WORKING DATA
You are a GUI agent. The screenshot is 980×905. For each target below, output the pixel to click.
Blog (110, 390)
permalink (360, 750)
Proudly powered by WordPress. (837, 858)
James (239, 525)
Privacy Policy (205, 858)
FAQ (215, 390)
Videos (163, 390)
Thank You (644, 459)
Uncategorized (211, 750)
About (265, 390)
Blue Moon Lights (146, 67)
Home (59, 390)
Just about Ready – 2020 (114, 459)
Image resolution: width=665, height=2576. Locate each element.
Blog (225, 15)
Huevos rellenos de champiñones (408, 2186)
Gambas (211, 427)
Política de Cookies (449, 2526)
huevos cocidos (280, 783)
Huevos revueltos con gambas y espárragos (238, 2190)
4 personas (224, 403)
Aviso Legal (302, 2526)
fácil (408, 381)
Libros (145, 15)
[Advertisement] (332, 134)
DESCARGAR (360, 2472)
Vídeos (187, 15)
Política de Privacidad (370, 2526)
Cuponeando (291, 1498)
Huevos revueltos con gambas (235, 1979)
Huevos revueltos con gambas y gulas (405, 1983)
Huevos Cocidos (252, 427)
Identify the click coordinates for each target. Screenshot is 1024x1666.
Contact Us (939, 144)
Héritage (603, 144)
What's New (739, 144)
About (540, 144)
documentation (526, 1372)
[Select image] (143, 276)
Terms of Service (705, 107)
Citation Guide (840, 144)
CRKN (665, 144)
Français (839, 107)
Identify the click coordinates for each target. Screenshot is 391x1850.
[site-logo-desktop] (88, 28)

EXERCISE REQUIREMENTS
Could you copy the listing word for word, starting at its first line and stopping after the line that contains "4 personas (224, 403)"?

EXERCISE RESULT
You are a GUI agent. The screenshot is 980×905. For each target below, output the pixel to click.
Blog (110, 390)
permalink (360, 750)
Proudly powered by WordPress. (837, 858)
James (239, 525)
Privacy Policy (205, 858)
FAQ (215, 390)
Videos (163, 390)
Thank You (644, 459)
Uncategorized (211, 750)
About (265, 390)
Blue Moon Lights (146, 67)
Home (59, 390)
Just about Ready – 2020 (114, 459)
Image resolution: width=665, height=2576. Locate each element.
Blog (225, 15)
Huevos rellenos de champiñones (408, 2186)
Gambas (211, 427)
Política de Cookies (449, 2526)
huevos cocidos (280, 783)
Huevos revueltos con gambas y espárragos (238, 2190)
4 personas (224, 403)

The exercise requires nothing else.